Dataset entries
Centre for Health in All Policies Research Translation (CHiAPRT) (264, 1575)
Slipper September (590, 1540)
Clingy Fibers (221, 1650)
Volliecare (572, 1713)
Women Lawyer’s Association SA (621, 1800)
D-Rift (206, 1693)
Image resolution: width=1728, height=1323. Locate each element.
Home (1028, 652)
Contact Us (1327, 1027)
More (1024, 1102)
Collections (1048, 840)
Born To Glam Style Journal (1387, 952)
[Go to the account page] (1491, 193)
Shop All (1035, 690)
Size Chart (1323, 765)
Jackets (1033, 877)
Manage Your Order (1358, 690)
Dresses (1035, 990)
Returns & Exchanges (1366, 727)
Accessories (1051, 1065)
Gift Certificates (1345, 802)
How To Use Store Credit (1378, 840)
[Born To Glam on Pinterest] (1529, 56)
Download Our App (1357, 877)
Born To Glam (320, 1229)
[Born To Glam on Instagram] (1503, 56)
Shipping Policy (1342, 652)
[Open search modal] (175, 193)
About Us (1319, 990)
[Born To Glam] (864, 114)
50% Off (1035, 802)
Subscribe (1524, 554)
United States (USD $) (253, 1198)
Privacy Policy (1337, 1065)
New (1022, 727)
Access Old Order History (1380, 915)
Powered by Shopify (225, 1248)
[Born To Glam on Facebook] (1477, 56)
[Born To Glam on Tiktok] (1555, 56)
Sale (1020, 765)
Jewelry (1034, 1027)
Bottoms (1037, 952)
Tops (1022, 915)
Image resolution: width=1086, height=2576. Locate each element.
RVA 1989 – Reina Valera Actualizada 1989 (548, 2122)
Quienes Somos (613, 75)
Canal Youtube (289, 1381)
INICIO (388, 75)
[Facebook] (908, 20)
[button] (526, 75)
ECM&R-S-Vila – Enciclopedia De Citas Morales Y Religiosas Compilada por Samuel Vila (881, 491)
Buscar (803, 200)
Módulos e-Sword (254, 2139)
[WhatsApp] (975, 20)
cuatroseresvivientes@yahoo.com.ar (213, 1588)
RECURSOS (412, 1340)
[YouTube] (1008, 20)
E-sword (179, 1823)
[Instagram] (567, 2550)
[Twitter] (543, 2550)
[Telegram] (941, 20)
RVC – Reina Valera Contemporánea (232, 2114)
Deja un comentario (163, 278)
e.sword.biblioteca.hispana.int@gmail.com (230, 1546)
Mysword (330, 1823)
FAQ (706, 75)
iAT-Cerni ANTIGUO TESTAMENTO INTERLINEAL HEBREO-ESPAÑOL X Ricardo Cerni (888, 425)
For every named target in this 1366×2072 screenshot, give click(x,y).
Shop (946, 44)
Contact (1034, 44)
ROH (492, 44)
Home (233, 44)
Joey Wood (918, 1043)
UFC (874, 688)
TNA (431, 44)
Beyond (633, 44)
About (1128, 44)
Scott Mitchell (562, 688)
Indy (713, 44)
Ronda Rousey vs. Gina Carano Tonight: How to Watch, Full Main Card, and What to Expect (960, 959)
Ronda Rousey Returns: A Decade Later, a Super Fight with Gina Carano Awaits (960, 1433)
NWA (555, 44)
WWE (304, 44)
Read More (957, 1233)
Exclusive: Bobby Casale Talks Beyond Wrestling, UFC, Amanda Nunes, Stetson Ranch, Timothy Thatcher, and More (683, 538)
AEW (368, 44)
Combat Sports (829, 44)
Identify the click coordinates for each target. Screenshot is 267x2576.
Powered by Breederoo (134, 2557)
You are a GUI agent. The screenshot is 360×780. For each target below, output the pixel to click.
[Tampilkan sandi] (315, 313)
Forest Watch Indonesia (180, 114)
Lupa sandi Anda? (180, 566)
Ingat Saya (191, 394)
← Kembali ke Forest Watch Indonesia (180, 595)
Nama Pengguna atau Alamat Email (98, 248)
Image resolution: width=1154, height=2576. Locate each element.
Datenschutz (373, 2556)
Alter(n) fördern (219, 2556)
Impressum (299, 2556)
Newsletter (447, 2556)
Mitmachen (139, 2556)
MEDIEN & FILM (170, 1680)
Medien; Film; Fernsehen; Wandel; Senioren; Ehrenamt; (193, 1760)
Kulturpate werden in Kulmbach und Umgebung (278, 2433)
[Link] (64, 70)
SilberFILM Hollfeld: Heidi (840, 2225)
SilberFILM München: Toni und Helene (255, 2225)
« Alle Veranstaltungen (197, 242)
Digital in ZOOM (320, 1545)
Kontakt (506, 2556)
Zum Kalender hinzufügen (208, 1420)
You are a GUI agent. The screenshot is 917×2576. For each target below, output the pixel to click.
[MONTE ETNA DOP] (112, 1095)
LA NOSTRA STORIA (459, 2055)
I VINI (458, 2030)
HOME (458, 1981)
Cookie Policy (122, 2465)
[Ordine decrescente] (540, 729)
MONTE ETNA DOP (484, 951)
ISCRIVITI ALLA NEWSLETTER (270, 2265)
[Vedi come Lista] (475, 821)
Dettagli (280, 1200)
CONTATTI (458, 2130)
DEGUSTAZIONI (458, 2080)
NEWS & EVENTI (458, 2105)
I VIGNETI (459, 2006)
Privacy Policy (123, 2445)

§ **Instructions to follow**
Above are the records; copy all of them exactly.

§ **Answer area**
Centre for Health in All Policies Research Translation (CHiAPRT) (264, 1575)
Slipper September (590, 1540)
Clingy Fibers (221, 1650)
Volliecare (572, 1713)
Women Lawyer’s Association SA (621, 1800)
D-Rift (206, 1693)
Image resolution: width=1728, height=1323. Locate each element.
Home (1028, 652)
Contact Us (1327, 1027)
More (1024, 1102)
Collections (1048, 840)
Born To Glam Style Journal (1387, 952)
[Go to the account page] (1491, 193)
Shop All (1035, 690)
Size Chart (1323, 765)
Jackets (1033, 877)
Manage Your Order (1358, 690)
Dresses (1035, 990)
Returns & Exchanges (1366, 727)
Accessories (1051, 1065)
Gift Certificates (1345, 802)
How To Use Store Credit (1378, 840)
[Born To Glam on Pinterest] (1529, 56)
Download Our App (1357, 877)
Born To Glam (320, 1229)
[Born To Glam on Instagram] (1503, 56)
Shipping Policy (1342, 652)
[Open search modal] (175, 193)
About Us (1319, 990)
[Born To Glam] (864, 114)
50% Off (1035, 802)
Subscribe (1524, 554)
United States (USD $) (253, 1198)
Privacy Policy (1337, 1065)
New (1022, 727)
Access Old Order History (1380, 915)
Powered by Shopify (225, 1248)
[Born To Glam on Facebook] (1477, 56)
[Born To Glam on Tiktok] (1555, 56)
Sale (1020, 765)
Jewelry (1034, 1027)
Bottoms (1037, 952)
Tops (1022, 915)
Image resolution: width=1086, height=2576. Locate each element.
RVA 1989 – Reina Valera Actualizada 1989 (548, 2122)
Quienes Somos (613, 75)
Canal Youtube (289, 1381)
INICIO (388, 75)
[Facebook] (908, 20)
[button] (526, 75)
ECM&R-S-Vila – Enciclopedia De Citas Morales Y Religiosas Compilada por Samuel Vila (881, 491)
Buscar (803, 200)
Módulos e-Sword (254, 2139)
[WhatsApp] (975, 20)
cuatroseresvivientes@yahoo.com.ar (213, 1588)
RECURSOS (412, 1340)
[YouTube] (1008, 20)
E-sword (179, 1823)
[Instagram] (567, 2550)
[Twitter] (543, 2550)
[Telegram] (941, 20)
RVC – Reina Valera Contemporánea (232, 2114)
Deja un comentario (163, 278)
e.sword.biblioteca.hispana.int@gmail.com (230, 1546)
Mysword (330, 1823)
FAQ (706, 75)
iAT-Cerni ANTIGUO TESTAMENTO INTERLINEAL HEBREO-ESPAÑOL X Ricardo Cerni (888, 425)
For every named target in this 1366×2072 screenshot, give click(x,y).
Shop (946, 44)
Contact (1034, 44)
ROH (492, 44)
Home (233, 44)
Joey Wood (918, 1043)
UFC (874, 688)
TNA (431, 44)
Beyond (633, 44)
About (1128, 44)
Scott Mitchell (562, 688)
Indy (713, 44)
Ronda Rousey vs. Gina Carano Tonight: How to Watch, Full Main Card, and What to Expect (960, 959)
Ronda Rousey Returns: A Decade Later, a Super Fight with Gina Carano Awaits (960, 1433)
NWA (555, 44)
WWE (304, 44)
Read More (957, 1233)
Exclusive: Bobby Casale Talks Beyond Wrestling, UFC, Amanda Nunes, Stetson Ranch, Timothy Thatcher, and More (683, 538)
AEW (368, 44)
Combat Sports (829, 44)
Identify the click coordinates for each target. Screenshot is 267x2576.
Powered by Breederoo (134, 2557)
You are a GUI agent. The screenshot is 360×780. For each target below, output the pixel to click.
[Tampilkan sandi] (315, 313)
Forest Watch Indonesia (180, 114)
Lupa sandi Anda? (180, 566)
Ingat Saya (191, 394)
← Kembali ke Forest Watch Indonesia (180, 595)
Nama Pengguna atau Alamat Email (98, 248)
Image resolution: width=1154, height=2576. Locate each element.
Datenschutz (373, 2556)
Alter(n) fördern (219, 2556)
Impressum (299, 2556)
Newsletter (447, 2556)
Mitmachen (139, 2556)
MEDIEN & FILM (170, 1680)
Medien; Film; Fernsehen; Wandel; Senioren; Ehrenamt; (193, 1760)
Kulturpate werden in Kulmbach und Umgebung (278, 2433)
[Link] (64, 70)
SilberFILM Hollfeld: Heidi (840, 2225)
SilberFILM München: Toni und Helene (255, 2225)
« Alle Veranstaltungen (197, 242)
Digital in ZOOM (320, 1545)
Kontakt (506, 2556)
Zum Kalender hinzufügen (208, 1420)
You are a GUI agent. The screenshot is 917×2576. For each target below, output the pixel to click.
[MONTE ETNA DOP] (112, 1095)
LA NOSTRA STORIA (459, 2055)
I VINI (458, 2030)
HOME (458, 1981)
Cookie Policy (122, 2465)
[Ordine decrescente] (540, 729)
MONTE ETNA DOP (484, 951)
ISCRIVITI ALLA NEWSLETTER (270, 2265)
[Vedi come Lista] (475, 821)
Dettagli (280, 1200)
CONTATTI (458, 2130)
DEGUSTAZIONI (458, 2080)
NEWS & EVENTI (458, 2105)
I VIGNETI (459, 2006)
Privacy Policy (123, 2445)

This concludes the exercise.